▶ Exercise directions
The answer must consist of every line in the data below that holds the word "Image".

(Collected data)
◇ ◇ ◇ ◇

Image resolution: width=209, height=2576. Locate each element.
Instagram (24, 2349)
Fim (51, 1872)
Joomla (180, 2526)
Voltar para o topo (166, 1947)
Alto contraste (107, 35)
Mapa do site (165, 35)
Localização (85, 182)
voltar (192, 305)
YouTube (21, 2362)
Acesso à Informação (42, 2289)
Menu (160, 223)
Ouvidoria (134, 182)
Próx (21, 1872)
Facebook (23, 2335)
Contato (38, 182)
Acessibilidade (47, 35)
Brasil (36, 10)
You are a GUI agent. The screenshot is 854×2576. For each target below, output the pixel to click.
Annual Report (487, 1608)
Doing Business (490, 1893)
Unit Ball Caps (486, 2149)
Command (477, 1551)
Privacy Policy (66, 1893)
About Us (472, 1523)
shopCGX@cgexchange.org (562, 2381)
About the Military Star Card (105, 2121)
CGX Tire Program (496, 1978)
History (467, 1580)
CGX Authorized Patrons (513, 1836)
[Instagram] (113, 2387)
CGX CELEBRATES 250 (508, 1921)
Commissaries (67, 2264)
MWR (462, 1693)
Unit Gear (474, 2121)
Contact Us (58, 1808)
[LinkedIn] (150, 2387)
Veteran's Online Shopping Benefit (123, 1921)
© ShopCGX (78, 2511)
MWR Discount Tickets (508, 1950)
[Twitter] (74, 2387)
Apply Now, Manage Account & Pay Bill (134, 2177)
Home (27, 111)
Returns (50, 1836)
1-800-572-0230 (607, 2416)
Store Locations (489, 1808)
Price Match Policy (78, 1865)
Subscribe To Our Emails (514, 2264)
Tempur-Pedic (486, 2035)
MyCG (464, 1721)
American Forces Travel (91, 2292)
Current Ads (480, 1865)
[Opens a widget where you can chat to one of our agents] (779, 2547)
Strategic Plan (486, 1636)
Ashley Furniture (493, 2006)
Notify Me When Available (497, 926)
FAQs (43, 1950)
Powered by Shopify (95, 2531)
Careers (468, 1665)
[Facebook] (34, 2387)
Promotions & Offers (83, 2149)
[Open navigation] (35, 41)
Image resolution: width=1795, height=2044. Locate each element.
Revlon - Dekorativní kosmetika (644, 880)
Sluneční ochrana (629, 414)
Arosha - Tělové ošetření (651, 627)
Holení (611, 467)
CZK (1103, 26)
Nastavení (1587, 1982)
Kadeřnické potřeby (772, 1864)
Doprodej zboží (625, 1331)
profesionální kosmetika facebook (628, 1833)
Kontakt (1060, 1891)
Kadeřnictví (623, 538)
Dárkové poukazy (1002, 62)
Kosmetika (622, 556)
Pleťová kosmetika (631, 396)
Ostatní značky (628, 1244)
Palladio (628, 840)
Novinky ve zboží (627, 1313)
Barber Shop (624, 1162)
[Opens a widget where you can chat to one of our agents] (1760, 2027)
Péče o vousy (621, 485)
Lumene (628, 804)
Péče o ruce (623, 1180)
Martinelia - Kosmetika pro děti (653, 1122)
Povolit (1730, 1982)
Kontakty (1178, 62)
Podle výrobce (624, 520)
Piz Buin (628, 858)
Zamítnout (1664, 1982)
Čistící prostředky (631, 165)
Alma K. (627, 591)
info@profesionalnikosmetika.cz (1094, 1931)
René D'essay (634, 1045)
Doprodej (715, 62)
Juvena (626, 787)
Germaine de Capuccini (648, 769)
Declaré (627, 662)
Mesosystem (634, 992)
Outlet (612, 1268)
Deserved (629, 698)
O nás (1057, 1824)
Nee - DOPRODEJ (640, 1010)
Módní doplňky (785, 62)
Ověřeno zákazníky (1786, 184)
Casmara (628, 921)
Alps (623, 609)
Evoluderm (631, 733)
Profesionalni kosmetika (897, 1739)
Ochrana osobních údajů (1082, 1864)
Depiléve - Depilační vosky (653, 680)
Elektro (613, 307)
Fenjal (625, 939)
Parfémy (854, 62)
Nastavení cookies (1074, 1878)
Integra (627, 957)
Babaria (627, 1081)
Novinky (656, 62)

◇ ◇ ◇ ◇

▶ Exercise solution
Image resolution: width=209, height=2576. Locate each element.
Image resolution: width=1795, height=2044. Locate each element.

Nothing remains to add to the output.